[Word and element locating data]
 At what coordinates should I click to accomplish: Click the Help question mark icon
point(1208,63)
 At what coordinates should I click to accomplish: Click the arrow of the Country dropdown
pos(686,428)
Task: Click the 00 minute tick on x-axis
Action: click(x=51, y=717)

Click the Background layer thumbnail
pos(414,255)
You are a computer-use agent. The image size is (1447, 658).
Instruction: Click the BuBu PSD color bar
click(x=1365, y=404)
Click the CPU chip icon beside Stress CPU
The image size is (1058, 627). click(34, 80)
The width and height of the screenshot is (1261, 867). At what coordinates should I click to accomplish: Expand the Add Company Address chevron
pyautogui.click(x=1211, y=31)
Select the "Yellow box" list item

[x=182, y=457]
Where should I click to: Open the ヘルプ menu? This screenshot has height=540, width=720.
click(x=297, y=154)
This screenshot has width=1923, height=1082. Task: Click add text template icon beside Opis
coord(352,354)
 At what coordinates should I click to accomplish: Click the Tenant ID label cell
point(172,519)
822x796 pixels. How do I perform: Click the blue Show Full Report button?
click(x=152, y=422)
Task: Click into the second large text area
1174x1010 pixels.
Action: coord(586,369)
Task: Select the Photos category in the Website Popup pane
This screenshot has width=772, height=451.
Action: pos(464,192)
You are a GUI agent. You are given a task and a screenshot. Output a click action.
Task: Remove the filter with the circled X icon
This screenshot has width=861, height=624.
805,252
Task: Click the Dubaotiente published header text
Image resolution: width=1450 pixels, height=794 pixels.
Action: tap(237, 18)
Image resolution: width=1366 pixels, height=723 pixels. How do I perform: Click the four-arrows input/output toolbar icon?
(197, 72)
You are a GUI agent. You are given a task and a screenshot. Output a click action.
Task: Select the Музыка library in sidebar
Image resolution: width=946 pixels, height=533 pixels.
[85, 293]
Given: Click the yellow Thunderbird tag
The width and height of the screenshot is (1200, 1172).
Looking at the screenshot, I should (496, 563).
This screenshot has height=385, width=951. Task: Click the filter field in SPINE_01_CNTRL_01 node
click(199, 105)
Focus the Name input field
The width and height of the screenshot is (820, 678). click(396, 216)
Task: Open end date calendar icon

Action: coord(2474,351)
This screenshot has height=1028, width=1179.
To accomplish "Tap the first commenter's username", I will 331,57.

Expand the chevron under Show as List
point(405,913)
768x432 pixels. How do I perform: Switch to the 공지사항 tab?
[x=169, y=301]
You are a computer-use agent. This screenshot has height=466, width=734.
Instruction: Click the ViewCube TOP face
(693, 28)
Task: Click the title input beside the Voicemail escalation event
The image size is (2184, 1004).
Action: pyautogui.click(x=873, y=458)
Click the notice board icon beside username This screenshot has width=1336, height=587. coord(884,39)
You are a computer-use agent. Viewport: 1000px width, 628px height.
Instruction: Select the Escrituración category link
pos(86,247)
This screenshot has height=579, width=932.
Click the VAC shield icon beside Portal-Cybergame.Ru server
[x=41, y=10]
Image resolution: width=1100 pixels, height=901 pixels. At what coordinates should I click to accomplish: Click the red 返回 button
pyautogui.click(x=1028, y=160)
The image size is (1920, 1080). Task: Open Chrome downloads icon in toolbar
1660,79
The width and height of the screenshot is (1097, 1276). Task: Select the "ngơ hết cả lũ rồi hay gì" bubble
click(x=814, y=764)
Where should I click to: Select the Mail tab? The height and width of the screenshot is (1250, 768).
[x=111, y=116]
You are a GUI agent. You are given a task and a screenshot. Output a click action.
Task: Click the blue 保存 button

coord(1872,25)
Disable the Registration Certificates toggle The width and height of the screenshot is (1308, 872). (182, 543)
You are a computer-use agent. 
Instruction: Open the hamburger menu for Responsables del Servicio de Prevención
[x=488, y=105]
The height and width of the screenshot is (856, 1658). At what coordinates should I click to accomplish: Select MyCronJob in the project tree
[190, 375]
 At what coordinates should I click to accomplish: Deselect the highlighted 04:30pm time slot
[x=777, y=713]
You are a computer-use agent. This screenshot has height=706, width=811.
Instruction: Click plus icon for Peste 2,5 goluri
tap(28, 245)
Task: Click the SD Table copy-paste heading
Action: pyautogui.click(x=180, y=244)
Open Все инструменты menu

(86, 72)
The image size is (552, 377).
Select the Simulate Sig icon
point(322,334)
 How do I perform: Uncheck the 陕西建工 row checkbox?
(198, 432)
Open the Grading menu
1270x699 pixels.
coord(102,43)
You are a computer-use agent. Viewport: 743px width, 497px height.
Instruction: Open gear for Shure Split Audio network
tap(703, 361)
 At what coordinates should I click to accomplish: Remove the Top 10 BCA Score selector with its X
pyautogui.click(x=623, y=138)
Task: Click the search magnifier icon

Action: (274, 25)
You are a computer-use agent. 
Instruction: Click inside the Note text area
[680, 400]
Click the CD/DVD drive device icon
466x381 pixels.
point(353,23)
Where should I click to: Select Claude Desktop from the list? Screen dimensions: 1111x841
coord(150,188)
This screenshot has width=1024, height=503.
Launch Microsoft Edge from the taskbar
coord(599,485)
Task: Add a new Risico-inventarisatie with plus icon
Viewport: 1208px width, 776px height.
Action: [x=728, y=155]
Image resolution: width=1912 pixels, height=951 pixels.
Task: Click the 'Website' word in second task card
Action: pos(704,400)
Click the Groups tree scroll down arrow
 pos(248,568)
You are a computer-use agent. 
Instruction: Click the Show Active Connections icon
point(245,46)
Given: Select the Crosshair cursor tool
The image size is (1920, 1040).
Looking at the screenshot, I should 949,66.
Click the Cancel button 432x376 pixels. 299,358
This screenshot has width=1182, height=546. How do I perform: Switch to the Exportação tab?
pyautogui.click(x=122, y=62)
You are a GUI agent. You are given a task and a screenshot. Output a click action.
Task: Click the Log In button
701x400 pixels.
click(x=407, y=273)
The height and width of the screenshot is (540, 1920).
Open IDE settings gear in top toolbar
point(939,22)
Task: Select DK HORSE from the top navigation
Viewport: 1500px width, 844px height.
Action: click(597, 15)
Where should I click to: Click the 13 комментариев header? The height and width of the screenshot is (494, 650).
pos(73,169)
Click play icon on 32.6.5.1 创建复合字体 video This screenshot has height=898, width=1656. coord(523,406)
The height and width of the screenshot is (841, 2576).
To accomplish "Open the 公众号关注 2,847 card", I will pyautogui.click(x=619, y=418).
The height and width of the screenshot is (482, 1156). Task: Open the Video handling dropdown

> [Task statement]:
Recast as a JSON list of strings the lines running from the start of the records through the line containing "Action: pos(464,192)", one string per line, with blank lines left out.

> [Solved problem]:
[
  " At what coordinates should I click to accomplish: Click the Help question mark icon",
  "point(1208,63)",
  " At what coordinates should I click to accomplish: Click the arrow of the Country dropdown",
  "pos(686,428)",
  "Task: Click the 00 minute tick on x-axis",
  "Action: click(x=51, y=717)",
  "Click the Background layer thumbnail",
  "pos(414,255)",
  "You are a computer-use agent. The image size is (1447, 658).",
  "Instruction: Click the BuBu PSD color bar",
  "click(x=1365, y=404)",
  "Click the CPU chip icon beside Stress CPU",
  "The image size is (1058, 627). click(34, 80)",
  "The width and height of the screenshot is (1261, 867). At what coordinates should I click to accomplish: Expand the Add Company Address chevron",
  "pyautogui.click(x=1211, y=31)",
  "Select the \"Yellow box\" list item",
  "[x=182, y=457]",
  "Where should I click to: Open the ヘルプ menu? This screenshot has height=540, width=720.",
  "click(x=297, y=154)",
  "This screenshot has width=1923, height=1082. Task: Click add text template icon beside Opis",
  "coord(352,354)",
  " At what coordinates should I click to accomplish: Click the Tenant ID label cell",
  "point(172,519)",
  "822x796 pixels. How do I perform: Click the blue Show Full Report button?",
  "click(x=152, y=422)",
  "Task: Click into the second large text area",
  "1174x1010 pixels.",
  "Action: coord(586,369)",
  "Task: Select the Photos category in the Website Popup pane",
  "This screenshot has width=772, height=451.",
  "Action: pos(464,192)"
]